Each line below is to be written out in full, exactly as shown.

(Stored items)
######

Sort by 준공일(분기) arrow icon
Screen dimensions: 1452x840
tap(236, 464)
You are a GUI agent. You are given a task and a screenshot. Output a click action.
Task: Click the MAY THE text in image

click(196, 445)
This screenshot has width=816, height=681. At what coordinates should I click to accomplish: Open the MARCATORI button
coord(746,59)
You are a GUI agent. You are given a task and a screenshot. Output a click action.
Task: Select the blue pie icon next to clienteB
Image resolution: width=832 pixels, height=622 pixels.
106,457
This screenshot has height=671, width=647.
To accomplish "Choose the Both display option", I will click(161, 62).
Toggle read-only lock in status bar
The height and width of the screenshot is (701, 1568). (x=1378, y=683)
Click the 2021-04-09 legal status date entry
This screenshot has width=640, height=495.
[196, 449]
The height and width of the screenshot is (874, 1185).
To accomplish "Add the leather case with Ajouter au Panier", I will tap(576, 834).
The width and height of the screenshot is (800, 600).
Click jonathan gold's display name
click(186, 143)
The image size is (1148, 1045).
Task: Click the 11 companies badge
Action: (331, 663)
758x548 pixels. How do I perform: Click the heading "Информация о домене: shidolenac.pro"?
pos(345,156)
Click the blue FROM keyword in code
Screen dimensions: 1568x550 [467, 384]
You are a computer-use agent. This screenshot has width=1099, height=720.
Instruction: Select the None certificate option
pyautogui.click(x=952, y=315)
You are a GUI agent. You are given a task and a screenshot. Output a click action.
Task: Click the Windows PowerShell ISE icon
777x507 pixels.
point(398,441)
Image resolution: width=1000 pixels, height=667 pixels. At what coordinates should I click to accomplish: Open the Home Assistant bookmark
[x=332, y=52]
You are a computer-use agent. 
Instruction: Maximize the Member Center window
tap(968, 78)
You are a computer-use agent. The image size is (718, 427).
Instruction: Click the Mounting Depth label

######

• **Solution below**:
Sort by 준공일(분기) arrow icon
Screen dimensions: 1452x840
tap(236, 464)
You are a GUI agent. You are given a task and a screenshot. Output a click action.
Task: Click the MAY THE text in image

click(196, 445)
This screenshot has width=816, height=681. At what coordinates should I click to accomplish: Open the MARCATORI button
coord(746,59)
You are a GUI agent. You are given a task and a screenshot. Output a click action.
Task: Select the blue pie icon next to clienteB
Image resolution: width=832 pixels, height=622 pixels.
106,457
This screenshot has height=671, width=647.
To accomplish "Choose the Both display option", I will click(161, 62).
Toggle read-only lock in status bar
The height and width of the screenshot is (701, 1568). (x=1378, y=683)
Click the 2021-04-09 legal status date entry
This screenshot has width=640, height=495.
[196, 449]
The height and width of the screenshot is (874, 1185).
To accomplish "Add the leather case with Ajouter au Panier", I will tap(576, 834).
The width and height of the screenshot is (800, 600).
Click jonathan gold's display name
click(186, 143)
The image size is (1148, 1045).
Task: Click the 11 companies badge
Action: (331, 663)
758x548 pixels. How do I perform: Click the heading "Информация о домене: shidolenac.pro"?
pos(345,156)
Click the blue FROM keyword in code
Screen dimensions: 1568x550 [467, 384]
You are a computer-use agent. This screenshot has width=1099, height=720.
Instruction: Select the None certificate option
pyautogui.click(x=952, y=315)
You are a GUI agent. You are given a task and a screenshot. Output a click action.
Task: Click the Windows PowerShell ISE icon
777x507 pixels.
point(398,441)
Image resolution: width=1000 pixels, height=667 pixels. At what coordinates should I click to accomplish: Open the Home Assistant bookmark
[x=332, y=52]
You are a computer-use agent. 
Instruction: Maximize the Member Center window
tap(968, 78)
You are a computer-use agent. The image size is (718, 427).
Instruction: Click the Mounting Depth label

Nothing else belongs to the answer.